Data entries
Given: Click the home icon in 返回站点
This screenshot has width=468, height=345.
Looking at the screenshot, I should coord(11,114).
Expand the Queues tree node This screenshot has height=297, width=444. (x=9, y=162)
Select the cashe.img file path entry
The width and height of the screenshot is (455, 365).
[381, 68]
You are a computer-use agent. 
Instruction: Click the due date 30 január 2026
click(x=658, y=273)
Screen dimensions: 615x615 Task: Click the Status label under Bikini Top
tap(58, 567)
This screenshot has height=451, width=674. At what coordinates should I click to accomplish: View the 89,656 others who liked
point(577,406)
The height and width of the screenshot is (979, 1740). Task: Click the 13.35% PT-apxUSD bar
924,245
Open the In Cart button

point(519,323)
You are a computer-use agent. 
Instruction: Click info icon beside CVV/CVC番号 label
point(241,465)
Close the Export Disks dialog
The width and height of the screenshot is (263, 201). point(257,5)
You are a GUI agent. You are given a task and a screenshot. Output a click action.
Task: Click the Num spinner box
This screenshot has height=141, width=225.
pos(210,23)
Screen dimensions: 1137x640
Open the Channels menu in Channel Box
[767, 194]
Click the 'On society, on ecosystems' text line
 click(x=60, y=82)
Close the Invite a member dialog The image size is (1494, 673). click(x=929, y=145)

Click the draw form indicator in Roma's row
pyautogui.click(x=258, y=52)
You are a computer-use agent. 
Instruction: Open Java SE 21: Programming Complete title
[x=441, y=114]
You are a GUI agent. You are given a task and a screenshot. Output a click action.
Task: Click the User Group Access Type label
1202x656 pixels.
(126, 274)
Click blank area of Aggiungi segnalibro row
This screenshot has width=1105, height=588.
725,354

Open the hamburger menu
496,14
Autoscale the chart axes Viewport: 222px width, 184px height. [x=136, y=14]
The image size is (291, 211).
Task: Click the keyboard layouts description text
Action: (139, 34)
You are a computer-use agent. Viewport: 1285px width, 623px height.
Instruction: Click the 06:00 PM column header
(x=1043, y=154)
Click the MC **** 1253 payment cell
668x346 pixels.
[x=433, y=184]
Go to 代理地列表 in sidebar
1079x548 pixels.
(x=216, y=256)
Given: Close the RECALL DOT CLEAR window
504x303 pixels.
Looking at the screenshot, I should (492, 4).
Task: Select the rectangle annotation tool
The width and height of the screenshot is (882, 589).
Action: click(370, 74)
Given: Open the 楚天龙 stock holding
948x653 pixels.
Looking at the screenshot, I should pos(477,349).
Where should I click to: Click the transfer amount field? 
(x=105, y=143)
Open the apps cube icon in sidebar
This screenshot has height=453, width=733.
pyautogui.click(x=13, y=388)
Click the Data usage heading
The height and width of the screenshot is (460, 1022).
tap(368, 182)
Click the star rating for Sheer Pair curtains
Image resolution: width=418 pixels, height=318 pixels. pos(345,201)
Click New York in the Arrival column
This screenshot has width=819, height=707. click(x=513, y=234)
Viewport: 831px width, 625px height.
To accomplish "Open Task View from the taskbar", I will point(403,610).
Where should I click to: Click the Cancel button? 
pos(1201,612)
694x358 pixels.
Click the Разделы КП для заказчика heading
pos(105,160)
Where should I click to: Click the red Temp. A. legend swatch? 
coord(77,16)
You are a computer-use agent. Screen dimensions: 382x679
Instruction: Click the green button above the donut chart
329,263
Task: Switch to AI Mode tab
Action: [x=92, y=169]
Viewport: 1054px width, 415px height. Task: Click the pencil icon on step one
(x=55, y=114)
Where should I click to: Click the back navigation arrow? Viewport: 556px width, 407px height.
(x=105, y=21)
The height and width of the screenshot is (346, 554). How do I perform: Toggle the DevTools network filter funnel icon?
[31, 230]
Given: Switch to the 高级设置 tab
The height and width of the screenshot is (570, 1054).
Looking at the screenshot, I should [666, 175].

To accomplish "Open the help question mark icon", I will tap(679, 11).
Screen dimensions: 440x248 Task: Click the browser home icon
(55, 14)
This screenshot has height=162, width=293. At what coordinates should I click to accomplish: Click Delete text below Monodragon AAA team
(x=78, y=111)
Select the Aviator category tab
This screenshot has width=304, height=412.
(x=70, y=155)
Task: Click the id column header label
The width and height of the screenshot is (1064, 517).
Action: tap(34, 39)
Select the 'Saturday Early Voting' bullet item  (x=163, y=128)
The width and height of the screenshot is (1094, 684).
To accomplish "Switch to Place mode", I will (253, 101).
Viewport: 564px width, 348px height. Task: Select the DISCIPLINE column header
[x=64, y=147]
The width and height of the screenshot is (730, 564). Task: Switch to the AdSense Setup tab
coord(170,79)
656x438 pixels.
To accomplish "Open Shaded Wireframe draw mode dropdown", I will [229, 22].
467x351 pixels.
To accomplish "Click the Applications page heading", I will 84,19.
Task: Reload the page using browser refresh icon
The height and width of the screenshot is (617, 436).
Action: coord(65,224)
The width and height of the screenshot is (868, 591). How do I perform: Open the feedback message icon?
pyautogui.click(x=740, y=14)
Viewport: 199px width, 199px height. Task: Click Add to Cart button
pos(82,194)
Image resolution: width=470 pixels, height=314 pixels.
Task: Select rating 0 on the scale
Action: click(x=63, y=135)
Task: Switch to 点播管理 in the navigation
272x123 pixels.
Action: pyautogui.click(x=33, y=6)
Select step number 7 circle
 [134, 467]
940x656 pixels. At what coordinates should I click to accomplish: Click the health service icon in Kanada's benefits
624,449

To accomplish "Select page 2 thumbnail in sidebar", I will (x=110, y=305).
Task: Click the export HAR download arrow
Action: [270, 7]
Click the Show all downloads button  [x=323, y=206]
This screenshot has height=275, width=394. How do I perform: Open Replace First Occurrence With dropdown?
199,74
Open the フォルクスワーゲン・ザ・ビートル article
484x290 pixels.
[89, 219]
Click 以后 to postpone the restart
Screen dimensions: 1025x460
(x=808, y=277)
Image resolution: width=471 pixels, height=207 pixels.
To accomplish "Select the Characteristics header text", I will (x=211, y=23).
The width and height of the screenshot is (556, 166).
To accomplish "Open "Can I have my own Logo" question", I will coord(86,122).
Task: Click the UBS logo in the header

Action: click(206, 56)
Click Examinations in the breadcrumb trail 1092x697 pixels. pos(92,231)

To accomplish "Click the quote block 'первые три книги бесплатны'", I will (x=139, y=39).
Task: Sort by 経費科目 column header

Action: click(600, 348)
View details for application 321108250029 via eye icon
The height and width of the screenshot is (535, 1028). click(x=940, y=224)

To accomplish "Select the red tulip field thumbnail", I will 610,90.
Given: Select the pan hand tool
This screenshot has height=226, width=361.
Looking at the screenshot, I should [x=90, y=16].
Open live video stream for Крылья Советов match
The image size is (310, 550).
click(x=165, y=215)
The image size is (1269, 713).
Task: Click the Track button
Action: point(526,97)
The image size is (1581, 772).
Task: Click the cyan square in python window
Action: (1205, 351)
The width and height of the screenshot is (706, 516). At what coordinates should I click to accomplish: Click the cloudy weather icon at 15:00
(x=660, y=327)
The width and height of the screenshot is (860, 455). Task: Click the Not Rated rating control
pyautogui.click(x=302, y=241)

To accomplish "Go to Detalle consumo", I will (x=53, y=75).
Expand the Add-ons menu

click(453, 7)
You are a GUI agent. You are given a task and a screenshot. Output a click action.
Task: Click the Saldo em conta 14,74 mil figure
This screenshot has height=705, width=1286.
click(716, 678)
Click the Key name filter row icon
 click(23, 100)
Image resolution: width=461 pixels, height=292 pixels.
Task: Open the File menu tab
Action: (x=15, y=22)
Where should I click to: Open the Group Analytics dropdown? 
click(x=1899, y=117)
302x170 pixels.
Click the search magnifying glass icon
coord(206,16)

* YOUR GOAL
In the records above, the line with "This screenshot has height=162, width=293." marks the start and the line with "Task: Click the id column header label" marks the end; copy that stretch exactly, both lines included, and nothing else.

* THE COMPLETED TASK
This screenshot has height=162, width=293. At what coordinates should I click to accomplish: Click Delete text below Monodragon AAA team
(x=78, y=111)
Select the Aviator category tab
This screenshot has width=304, height=412.
(x=70, y=155)
Task: Click the id column header label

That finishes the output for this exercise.